[Opening MATERIAL FOR THIS TASK section]
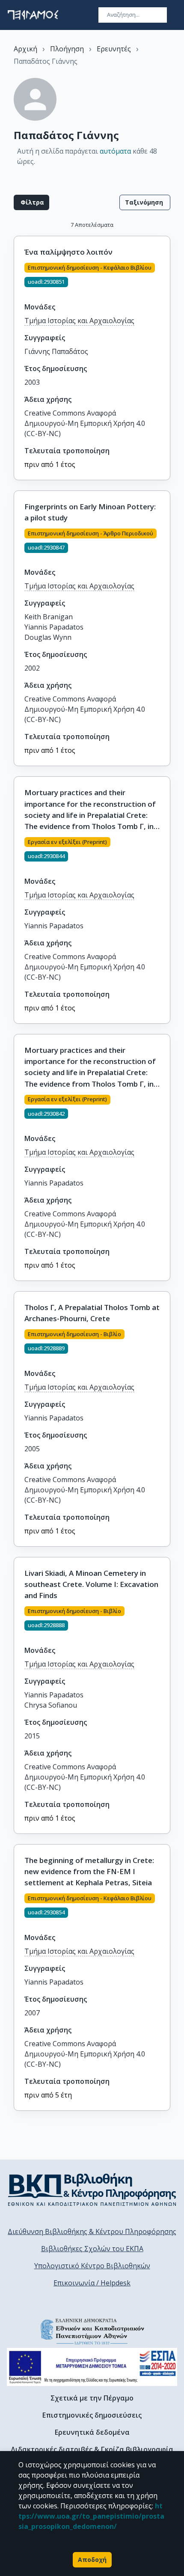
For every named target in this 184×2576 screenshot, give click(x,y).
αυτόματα (115, 151)
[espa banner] (92, 2367)
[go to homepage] (33, 15)
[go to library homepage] (92, 2189)
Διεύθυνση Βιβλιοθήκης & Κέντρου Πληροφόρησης (92, 2231)
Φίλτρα (32, 202)
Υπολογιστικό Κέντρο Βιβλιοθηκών (92, 2265)
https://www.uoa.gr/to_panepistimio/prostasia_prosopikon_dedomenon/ (91, 2516)
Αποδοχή (92, 2559)
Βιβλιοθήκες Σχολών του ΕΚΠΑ (92, 2248)
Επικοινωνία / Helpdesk (92, 2283)
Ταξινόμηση (144, 202)
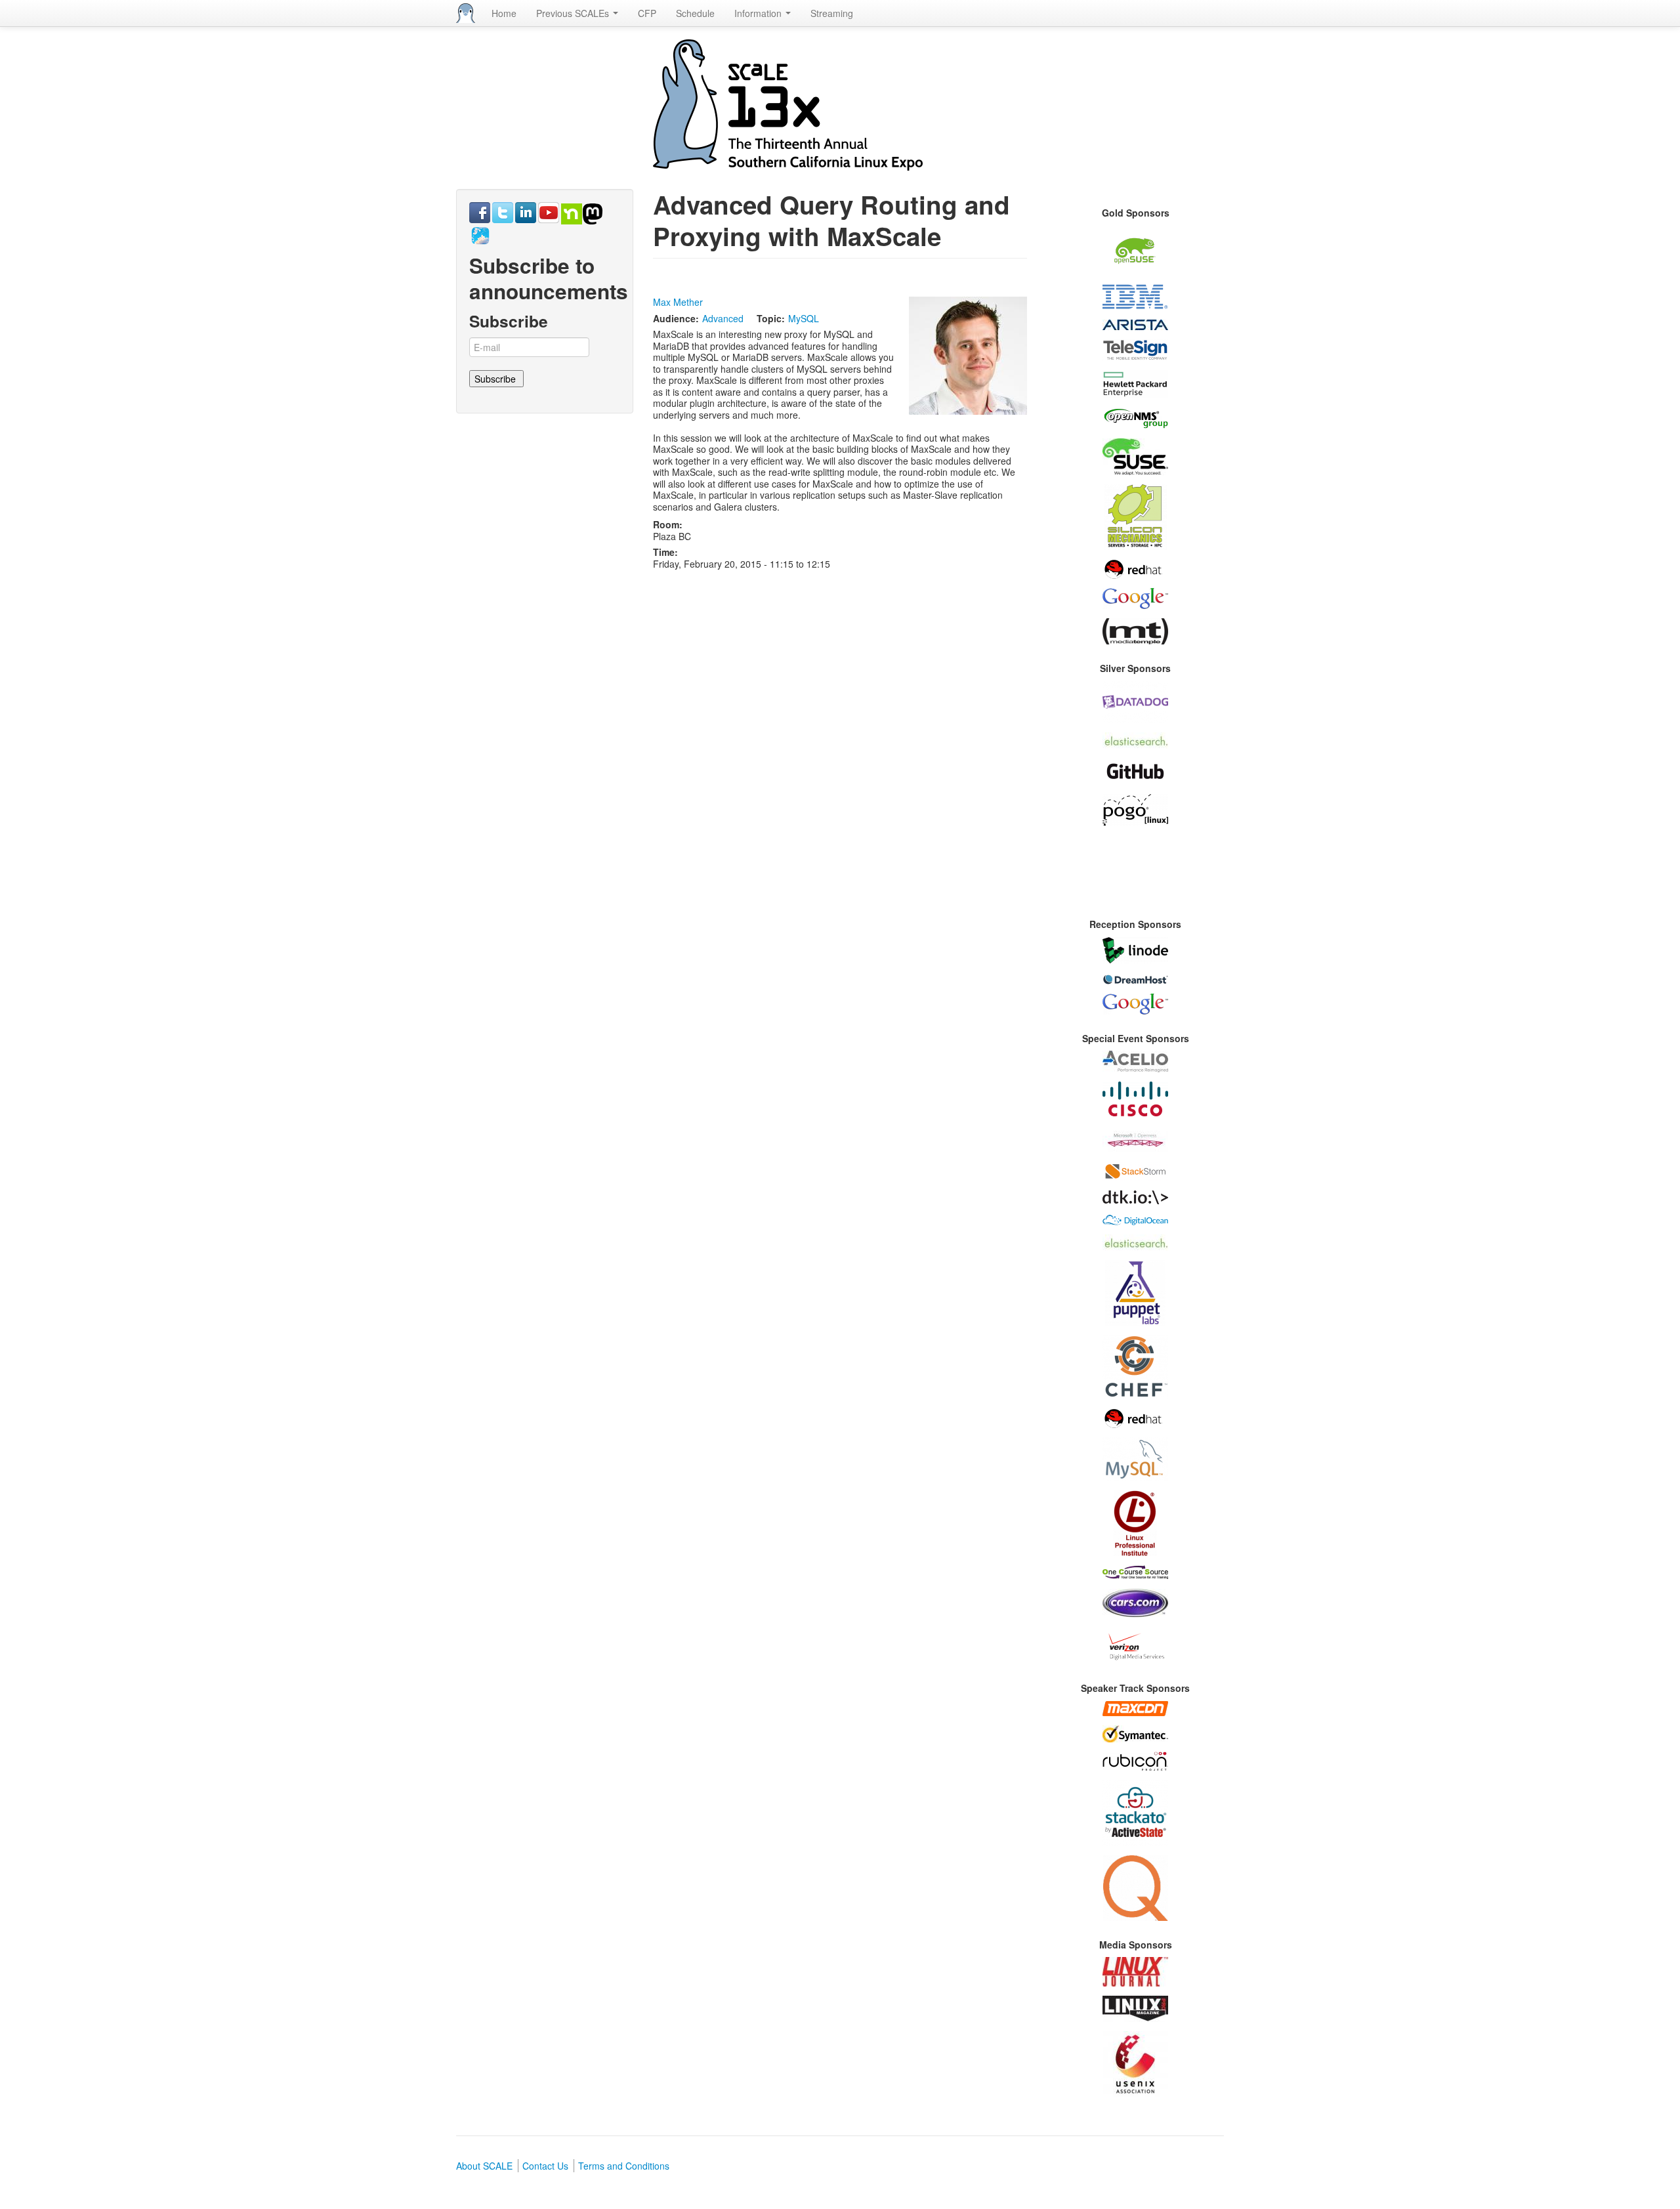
[Closing MATERIAL FOR THIS TASK section]
BRIEF
Give the entries above again word for word, without the pictures.

TASK ANSWER
For every named target in this 184×2576 screenshot, give click(x,y).
αυτόματα (115, 151)
[espa banner] (92, 2367)
[go to homepage] (33, 15)
[go to library homepage] (92, 2189)
Διεύθυνση Βιβλιοθήκης & Κέντρου Πληροφόρησης (92, 2231)
Φίλτρα (32, 202)
Υπολογιστικό Κέντρο Βιβλιοθηκών (92, 2265)
https://www.uoa.gr/to_panepistimio/prostasia_prosopikon_dedomenon/ (91, 2516)
Αποδοχή (92, 2559)
Βιβλιοθήκες Σχολών του ΕΚΠΑ (92, 2248)
Επικοινωνία / Helpdesk (92, 2283)
Ταξινόμηση (144, 202)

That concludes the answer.